MUNICH — Haidhausen

Haidhausen is a residential district found to the east of the city centre and is often referred to as the ‘French Quarter’ as there are a lot of streets named after French cities and are arranged in a pattern sometimes found in France. Originally this was an area that provided homes for factory workers, artisans, masons and tradespeople in the 19th century. In the 1960’s it became more trendy as Artists moved here and with the Gasteig Cultural Centre opening here in 1985 is still retains that atmosphere today. It is also a popular place for bars and clubs. Two notable landmarks of this area are the Müllersches Volksbad which is Munich’s first public swimming pool housed in a wonderful Art Nouveau building from 1901 and the huge Muffathalle which is a cultural centre that was converted from an old power plant.

The sights found here are:
Kulturzentrum Gasteig
St Nikolai and Lorettokapelle
Wiener Platz
St-Johann-Baptist-Kirche

Gasteig Kulturzentrum

Kulturzentrum Gasteig
This huge Cultural Centre has been around since 1985 and consists of four concert halls including the Philharmonie which is the home of the Munich Philharmonic Orchestra.
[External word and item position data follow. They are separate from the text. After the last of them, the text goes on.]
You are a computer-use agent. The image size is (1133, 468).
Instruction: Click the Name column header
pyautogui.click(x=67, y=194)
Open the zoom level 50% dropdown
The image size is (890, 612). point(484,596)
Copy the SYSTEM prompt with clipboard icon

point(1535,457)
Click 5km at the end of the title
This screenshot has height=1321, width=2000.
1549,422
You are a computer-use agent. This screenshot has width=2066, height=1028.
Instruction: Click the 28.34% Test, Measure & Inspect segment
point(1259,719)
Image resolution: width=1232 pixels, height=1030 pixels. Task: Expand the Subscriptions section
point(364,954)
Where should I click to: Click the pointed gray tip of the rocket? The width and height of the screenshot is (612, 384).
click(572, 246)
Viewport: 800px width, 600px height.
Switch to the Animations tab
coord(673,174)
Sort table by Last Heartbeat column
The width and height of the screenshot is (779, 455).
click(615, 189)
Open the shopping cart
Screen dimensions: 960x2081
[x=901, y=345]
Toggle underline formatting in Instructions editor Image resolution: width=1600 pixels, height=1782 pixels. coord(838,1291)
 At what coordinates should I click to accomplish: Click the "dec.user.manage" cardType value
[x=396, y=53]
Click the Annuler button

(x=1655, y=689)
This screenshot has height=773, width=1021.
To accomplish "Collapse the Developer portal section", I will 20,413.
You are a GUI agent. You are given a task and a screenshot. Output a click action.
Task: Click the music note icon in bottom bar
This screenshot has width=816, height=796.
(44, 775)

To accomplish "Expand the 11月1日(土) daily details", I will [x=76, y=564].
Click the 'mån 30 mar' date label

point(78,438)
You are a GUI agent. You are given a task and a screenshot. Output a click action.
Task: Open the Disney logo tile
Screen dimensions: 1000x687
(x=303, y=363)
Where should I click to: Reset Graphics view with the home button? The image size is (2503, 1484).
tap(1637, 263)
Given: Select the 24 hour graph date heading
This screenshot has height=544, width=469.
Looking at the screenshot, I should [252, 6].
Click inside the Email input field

This is a large concert hall that contains 2500 seats. The other three concert halls are much smaller and they are the Carl-Orff-Saal with 590 seats, the Black Box with 250 seats and the Kleiner Konzertsaal with 190 seats. Also found here is the Richard Strauss Conservatory, an adult education centre and the largest Municipal Library in Germany. The Gasteig is also the main venue for the Munich Film Festival. The structure itself is rather unusual and caused a lot of controversy when it was first built. It is one of those love it or hate it type of buildings consisting of dark brown brick and glass and dominating the area it is located in — the right bank of the River Isar at the axis of Isartor, Zweibrückenstrasse and Ludwigsbrücke.

St Nikolai and Lorettokapelle
This church is found near to the Gasteig Cultural Centre and consists of the St Nikolai Church which was built in 1315 in the Gothic style and changed to Baroque style in the 1600’s. The little Loretto Chapel was modelled on a chapel found in Altötting called the Gnadenkapelle. Outside the church is a covered walkway which protects some wonderful Stations of the Cross reliefs made from Nymphenburg porcelain.

Wiener Platz
This is a pretty square found north of the Gasteig along Innere Wienerstrasse. There is a daily food market where you can stock up on everyday items but you can also buy gourmet items. The market was set up here in 1889 and was named after the Austrian city of Vienna (Wien). This name was chosen because the Innere Wienerstrasse used to be the link road to Vienna.

St-Johann-Baptist-Kirche

St-Johann-Baptist-Kirche
This church is found east of Wiener Platz and was built from 1852 to 1874. It is considered to be the main church in the east of Munich. The church is huge measuring about 80 m long and 35m wide. The west tower is 97m high which makes it the third highest church tower in Munich. The church was designed by Matthias Berger in the Gothic Revival style. During WW2 Around the church was badly damaged and was rebuilt with a more simplified tower which had the nickname ‘helmet’. The church has 21 neo-Gothic windows which are quite stunning and inside the church the main altar in the choir and the side altars in the aisles dating from the time of the Gothic Revival are also worth seeing.